On NTFS, the standard file format for Windows these days, all file time stamps are stored in UTC time. UTC means Universal Time Coordinates and is a modern way of saying Greenwich Mean Time. That is, if people save their files all around the world within the same 100 nanoseconds, the time stamp for these files is identical. The time zone doesn't have any impact at all on the value that is stored.

Applications that determine time stamps usually do not work on the raw UTC time structure. Instead they rely on an operating system function to convert the UTC time stamp with its wierd format into a regular time structure based on the local system time. During your day to day work this behavior is what you expect.

Strange things happen, though, when you change the timezone offset, either by changing the timezone or by switching to or from daylight saving time. If you create a file at 9:00AM in January and look at it's creation time in April you'll see that it has been created at 10:00AM. The time that's 9:00 in the winter is 10:00 in the summer (spring forward, fall back).

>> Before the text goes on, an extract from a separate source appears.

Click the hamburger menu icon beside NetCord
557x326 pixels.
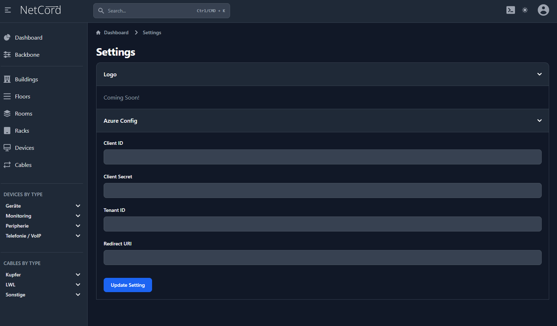coord(8,10)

The time stamp always reflects the absolute time, not the local time when you created a file. This allows Windows to precisely determine the time elapsed since the last modificiation. It also puts all files into creation order, even if you are a frequent traveller that changes time zones every day.

How does this relate to Visual FoxPro, after all?

Visual FoxPro optimizes the compile process and, by default, only compiles files that have been changed. A form or a class libary need to be recompiled when either the file itself has been edited, or when an associated included file has changed. The latter forces Visual FoxPro to keep track of when the include file has last changed.

While a sensible approach would have been to recompile whenever the include file is newer than the form or the class library, this is not the approach that FoxPro takes. Microsoft decided to use a more fail-proof way and includes the time stamp of all dependent header files in the VCX in a binary format. As you can guess this time is stored in the local time format.

So, twice a year the timezone offset changes and the include file suddenly has a different last modified date. Visual FoxPro, recognizing that the form isn't en par with the include file, decides to recompile the form.

Now you know why daylight saving time wastes hours of recompile time in Visual FoxPro projects all around the world... twice a year.